[Supplied material]
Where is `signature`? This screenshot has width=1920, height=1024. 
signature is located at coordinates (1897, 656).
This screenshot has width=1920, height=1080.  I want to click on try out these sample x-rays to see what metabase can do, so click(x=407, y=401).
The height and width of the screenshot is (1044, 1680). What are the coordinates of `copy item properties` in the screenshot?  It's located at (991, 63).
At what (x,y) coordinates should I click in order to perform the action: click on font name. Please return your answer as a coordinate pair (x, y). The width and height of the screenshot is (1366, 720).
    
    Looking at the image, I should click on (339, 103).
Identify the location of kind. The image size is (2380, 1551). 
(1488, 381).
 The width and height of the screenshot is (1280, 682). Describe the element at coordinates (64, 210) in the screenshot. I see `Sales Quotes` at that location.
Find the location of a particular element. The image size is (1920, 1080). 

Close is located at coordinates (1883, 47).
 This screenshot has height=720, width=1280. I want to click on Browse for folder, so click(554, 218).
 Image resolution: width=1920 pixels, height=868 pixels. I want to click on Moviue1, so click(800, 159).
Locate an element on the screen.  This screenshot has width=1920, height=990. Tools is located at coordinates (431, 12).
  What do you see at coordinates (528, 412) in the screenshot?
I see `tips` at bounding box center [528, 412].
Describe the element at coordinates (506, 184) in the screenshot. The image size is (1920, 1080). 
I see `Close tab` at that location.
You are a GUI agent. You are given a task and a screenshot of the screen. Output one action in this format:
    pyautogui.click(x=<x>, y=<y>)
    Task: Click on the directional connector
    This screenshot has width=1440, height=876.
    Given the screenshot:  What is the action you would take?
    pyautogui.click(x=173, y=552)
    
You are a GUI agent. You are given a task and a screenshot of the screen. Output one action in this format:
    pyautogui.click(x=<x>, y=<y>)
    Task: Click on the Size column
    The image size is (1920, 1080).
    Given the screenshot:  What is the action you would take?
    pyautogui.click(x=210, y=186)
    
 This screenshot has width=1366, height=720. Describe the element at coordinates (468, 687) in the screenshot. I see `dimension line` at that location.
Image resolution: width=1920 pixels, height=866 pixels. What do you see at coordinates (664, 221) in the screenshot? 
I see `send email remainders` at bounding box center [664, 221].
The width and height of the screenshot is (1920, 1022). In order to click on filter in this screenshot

[Given problem]
Copy all of the records above word for word, keeping every line in its original order.

[In response]
Where is `signature`? This screenshot has width=1920, height=1024. 
signature is located at coordinates (1897, 656).
This screenshot has width=1920, height=1080.  I want to click on try out these sample x-rays to see what metabase can do, so click(x=407, y=401).
The height and width of the screenshot is (1044, 1680). What are the coordinates of `copy item properties` in the screenshot?  It's located at (991, 63).
At what (x,y) coordinates should I click in order to perform the action: click on font name. Please return your answer as a coordinate pair (x, y). The width and height of the screenshot is (1366, 720).
    
    Looking at the image, I should click on (339, 103).
Identify the location of kind. The image size is (2380, 1551). 
(1488, 381).
 The width and height of the screenshot is (1280, 682). Describe the element at coordinates (64, 210) in the screenshot. I see `Sales Quotes` at that location.
Find the location of a particular element. The image size is (1920, 1080). 

Close is located at coordinates (1883, 47).
 This screenshot has height=720, width=1280. I want to click on Browse for folder, so click(554, 218).
 Image resolution: width=1920 pixels, height=868 pixels. I want to click on Moviue1, so click(800, 159).
Locate an element on the screen.  This screenshot has width=1920, height=990. Tools is located at coordinates (431, 12).
  What do you see at coordinates (528, 412) in the screenshot?
I see `tips` at bounding box center [528, 412].
Describe the element at coordinates (506, 184) in the screenshot. The image size is (1920, 1080). 
I see `Close tab` at that location.
You are a GUI agent. You are given a task and a screenshot of the screen. Output one action in this format:
    pyautogui.click(x=<x>, y=<y>)
    Task: Click on the directional connector
    This screenshot has width=1440, height=876.
    Given the screenshot:  What is the action you would take?
    pyautogui.click(x=173, y=552)
    
You are a GUI agent. You are given a task and a screenshot of the screen. Output one action in this format:
    pyautogui.click(x=<x>, y=<y>)
    Task: Click on the Size column
    The image size is (1920, 1080).
    Given the screenshot:  What is the action you would take?
    pyautogui.click(x=210, y=186)
    
 This screenshot has width=1366, height=720. Describe the element at coordinates (468, 687) in the screenshot. I see `dimension line` at that location.
Image resolution: width=1920 pixels, height=866 pixels. What do you see at coordinates (664, 221) in the screenshot? 
I see `send email remainders` at bounding box center [664, 221].
The width and height of the screenshot is (1920, 1022). In order to click on filter in this screenshot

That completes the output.